_Required action_
Taking the entries below, transcribe only the lines starting with the one with "Šta MI možemo" and going on through the one with "Listă parteneri (furnizori) (917, 909)", exactly as written, without the pictures.

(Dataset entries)
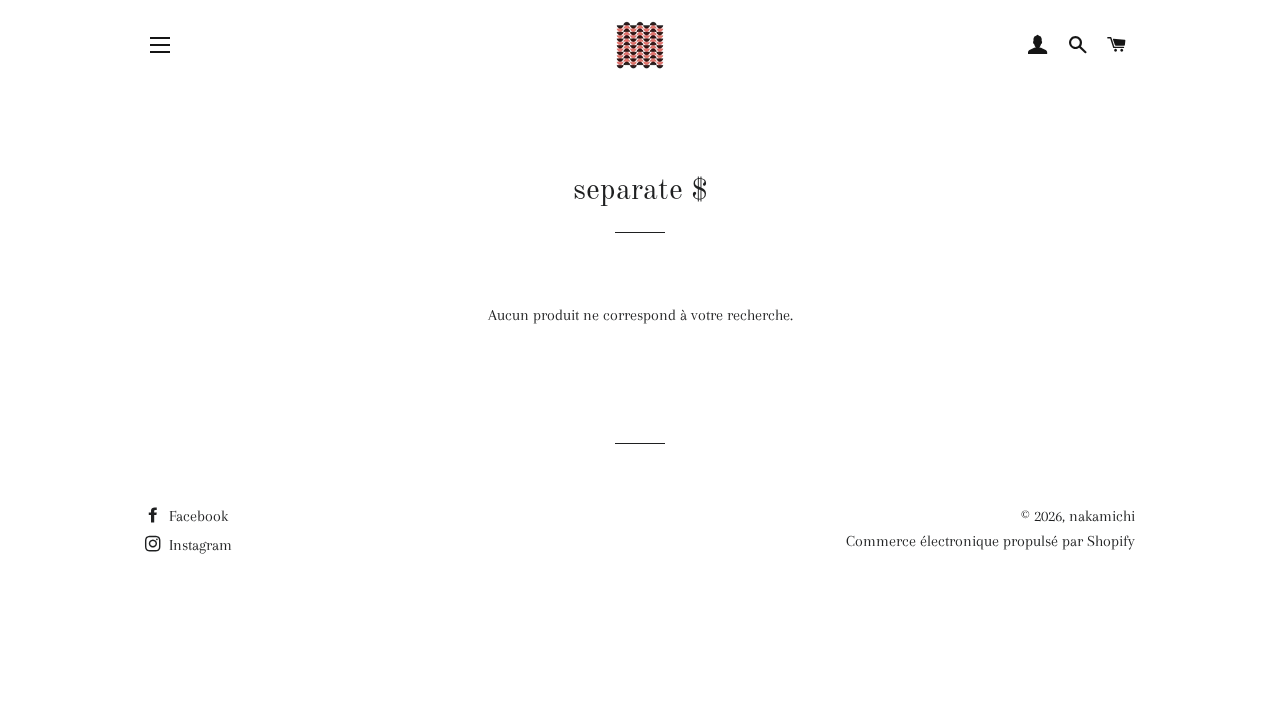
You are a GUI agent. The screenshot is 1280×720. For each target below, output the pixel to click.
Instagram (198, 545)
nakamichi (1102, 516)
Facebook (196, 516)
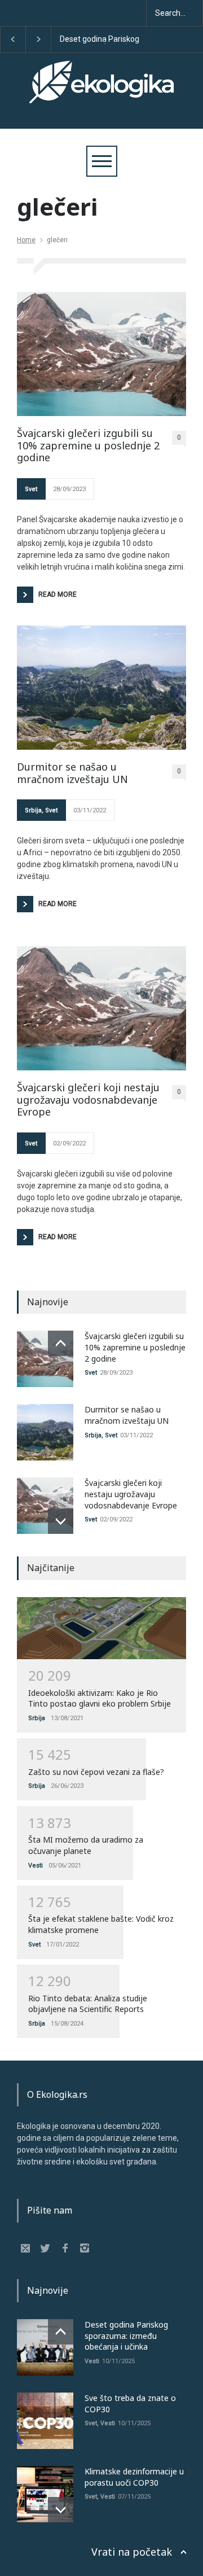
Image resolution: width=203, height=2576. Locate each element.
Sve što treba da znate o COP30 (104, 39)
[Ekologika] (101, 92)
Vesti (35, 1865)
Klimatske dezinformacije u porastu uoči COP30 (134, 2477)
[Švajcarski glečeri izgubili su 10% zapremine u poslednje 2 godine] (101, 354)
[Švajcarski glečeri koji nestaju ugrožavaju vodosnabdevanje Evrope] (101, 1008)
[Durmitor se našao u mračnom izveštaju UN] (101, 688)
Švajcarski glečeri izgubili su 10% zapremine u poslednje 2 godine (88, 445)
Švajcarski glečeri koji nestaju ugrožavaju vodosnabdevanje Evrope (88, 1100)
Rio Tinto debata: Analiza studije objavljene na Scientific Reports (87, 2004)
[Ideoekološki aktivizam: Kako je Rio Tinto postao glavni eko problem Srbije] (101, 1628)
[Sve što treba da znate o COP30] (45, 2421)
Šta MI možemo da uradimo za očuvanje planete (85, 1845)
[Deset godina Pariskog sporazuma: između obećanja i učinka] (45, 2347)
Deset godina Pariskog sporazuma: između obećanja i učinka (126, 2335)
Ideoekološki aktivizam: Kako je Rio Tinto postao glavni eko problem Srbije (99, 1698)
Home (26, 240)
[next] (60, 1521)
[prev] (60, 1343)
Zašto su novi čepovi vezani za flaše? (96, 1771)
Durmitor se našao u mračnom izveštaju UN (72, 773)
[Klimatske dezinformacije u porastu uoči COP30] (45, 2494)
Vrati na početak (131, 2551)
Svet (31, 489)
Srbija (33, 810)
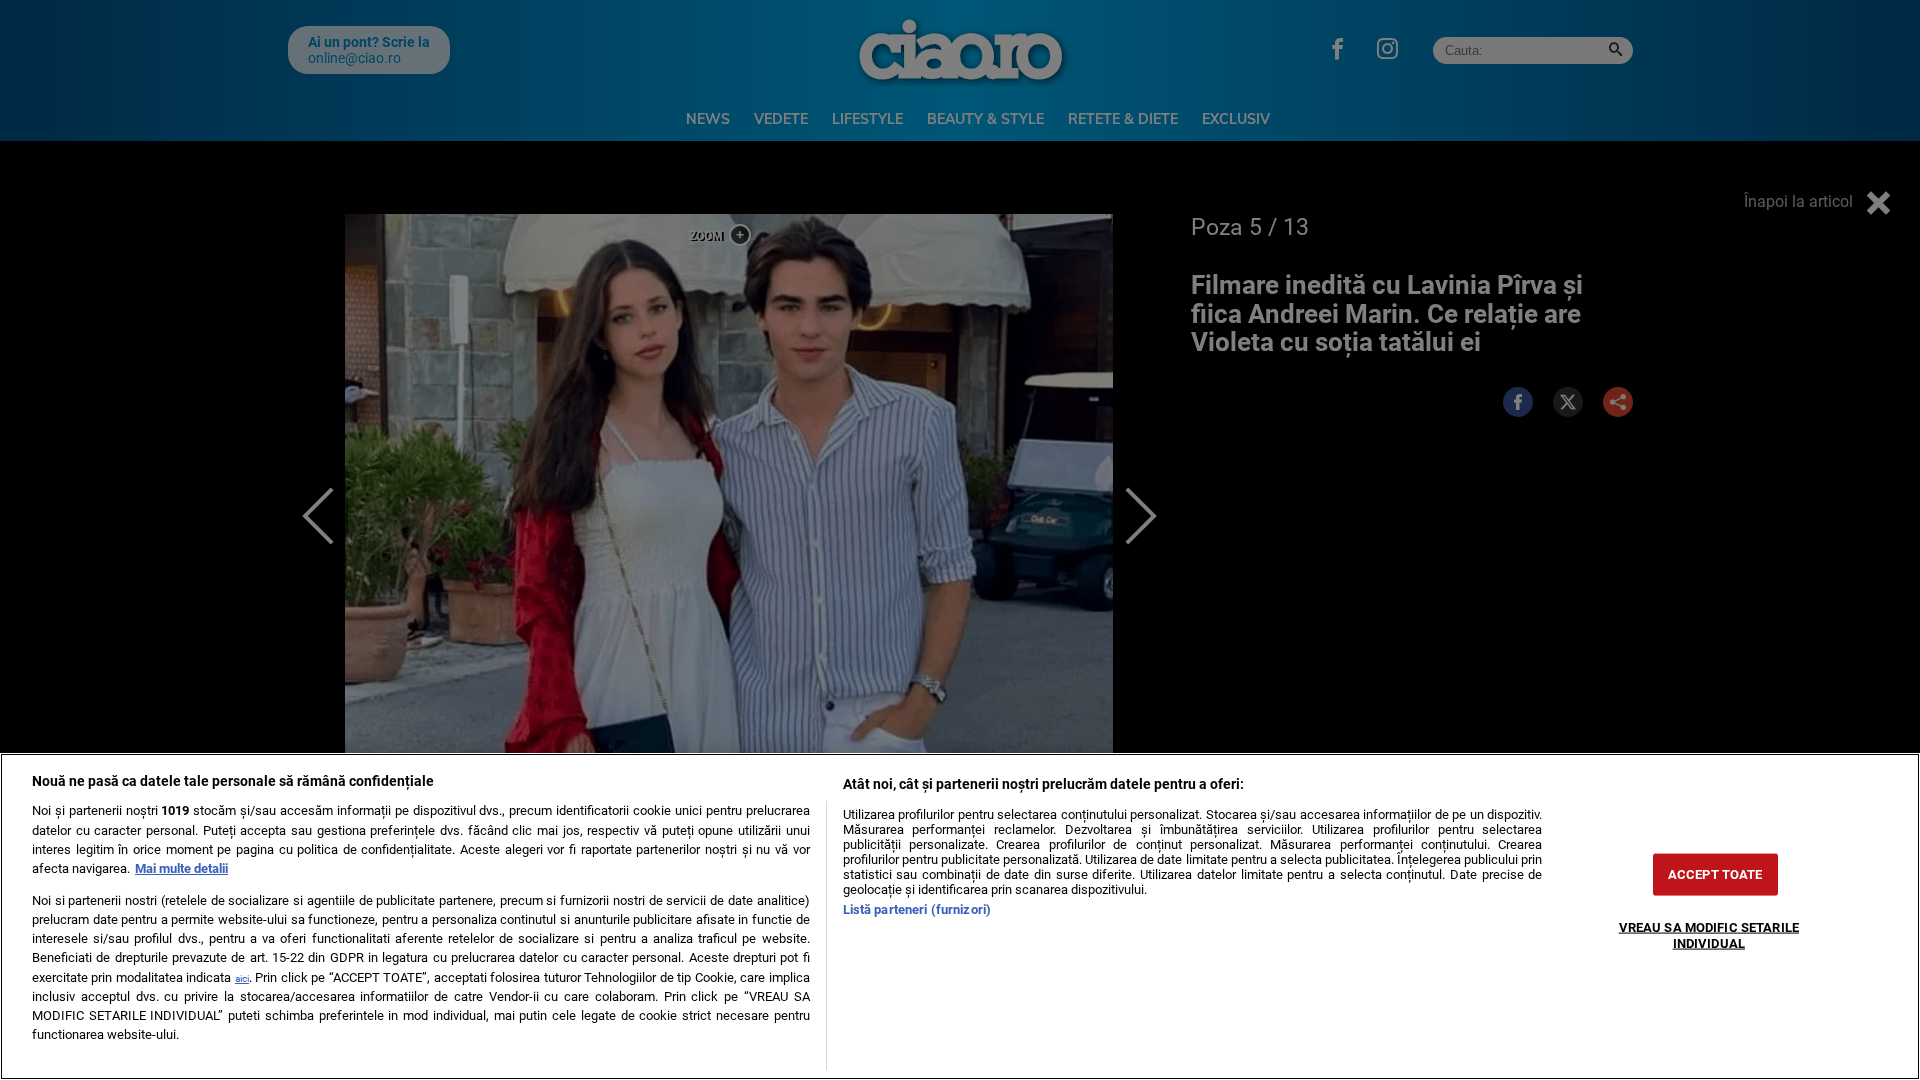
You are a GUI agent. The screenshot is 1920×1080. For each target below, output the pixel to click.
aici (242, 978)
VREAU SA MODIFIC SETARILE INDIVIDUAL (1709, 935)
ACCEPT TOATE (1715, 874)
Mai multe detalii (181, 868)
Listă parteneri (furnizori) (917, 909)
* * *
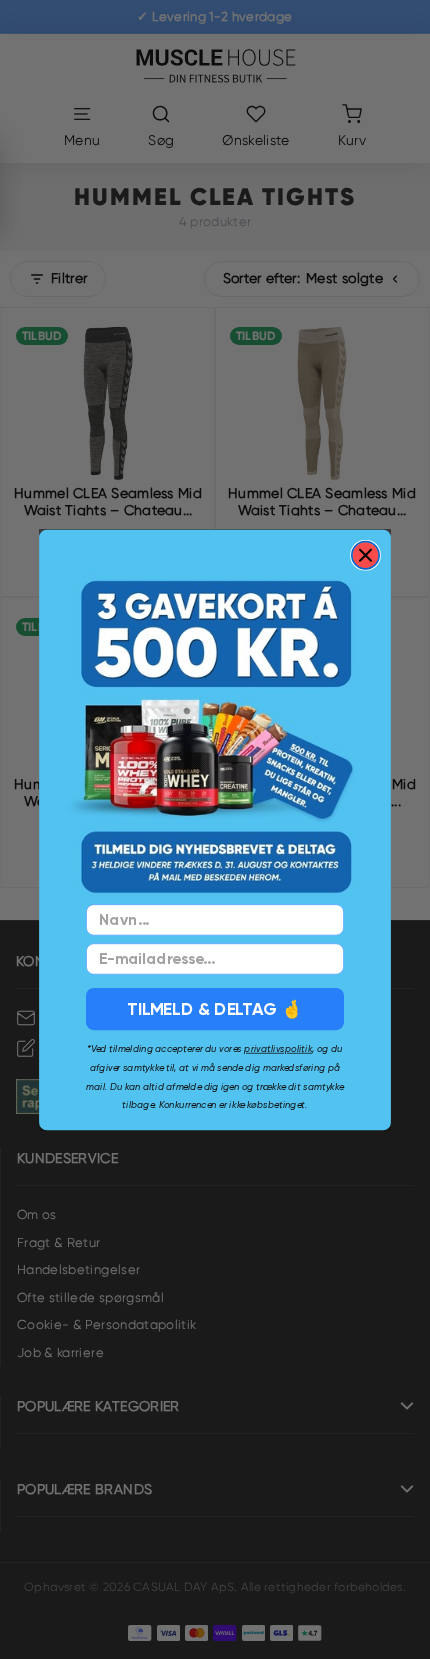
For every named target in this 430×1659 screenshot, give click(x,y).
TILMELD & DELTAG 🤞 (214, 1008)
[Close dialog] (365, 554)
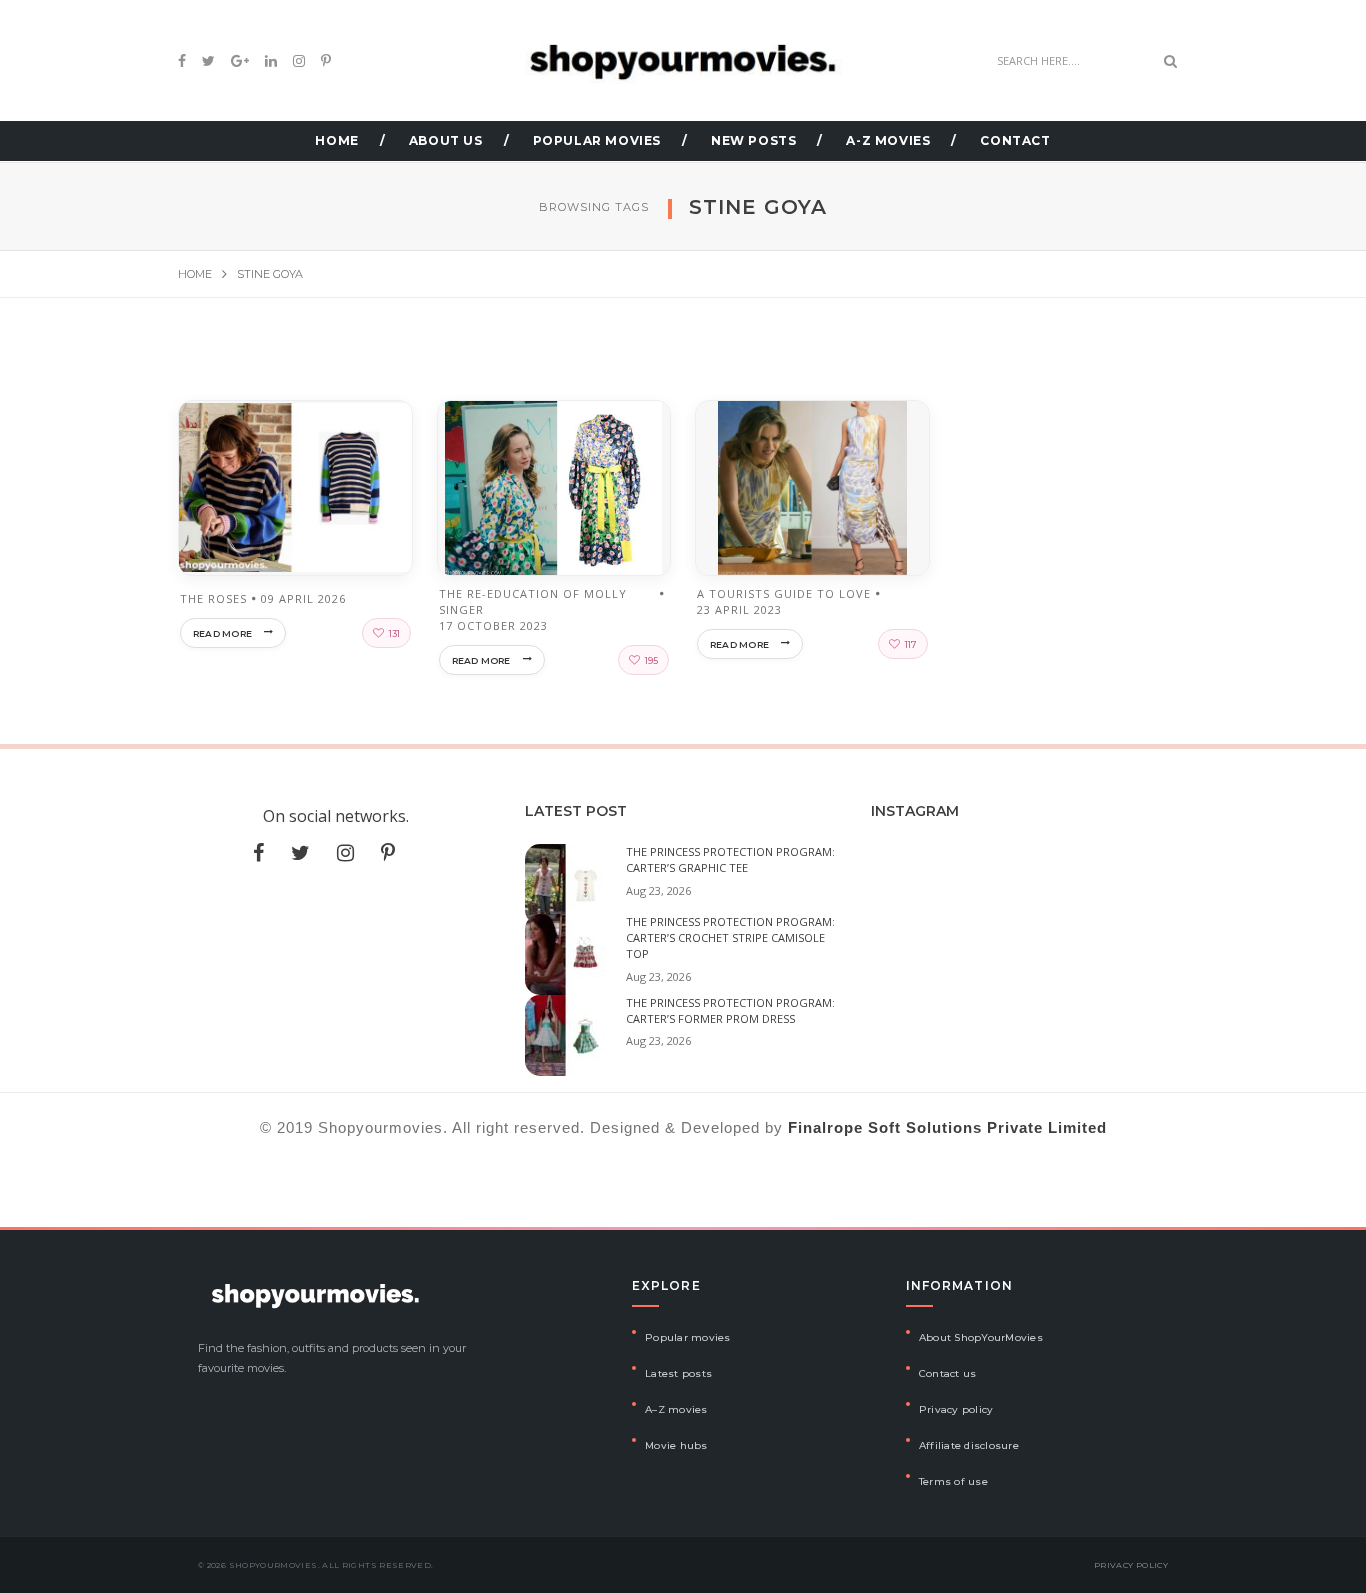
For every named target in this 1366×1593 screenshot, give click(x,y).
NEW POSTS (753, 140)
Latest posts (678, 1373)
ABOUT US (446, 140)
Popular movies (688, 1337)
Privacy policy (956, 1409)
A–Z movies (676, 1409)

_Response_
Šta MI možemo da uradimo za očuvanje planete (85, 1845)
[Deset godina Pariskog sporazuma: između obećanja i učinka] (45, 2347)
Deset godina Pariskog sporazuma: između obećanja i učinka (126, 2335)
Ideoekološki aktivizam: Kako je Rio Tinto postao glavni eko problem Srbije (99, 1698)
Home (26, 240)
[next] (60, 1521)
[prev] (60, 1343)
Zašto su novi čepovi vezani za flaše? (96, 1771)
Durmitor se našao u mračnom izveštaju UN (72, 773)
[Klimatske dezinformacije u porastu uoči COP30] (45, 2494)
Vrati na početak (131, 2551)
Svet (31, 489)
Srbija (33, 810)
You are a GUI agent. The screenshot is 1920×1080. For each target below, output the pixel to click.
aici (242, 978)
VREAU SA MODIFIC SETARILE INDIVIDUAL (1709, 935)
ACCEPT TOATE (1715, 874)
Mai multe detalii (181, 868)
Listă parteneri (furnizori) (917, 909)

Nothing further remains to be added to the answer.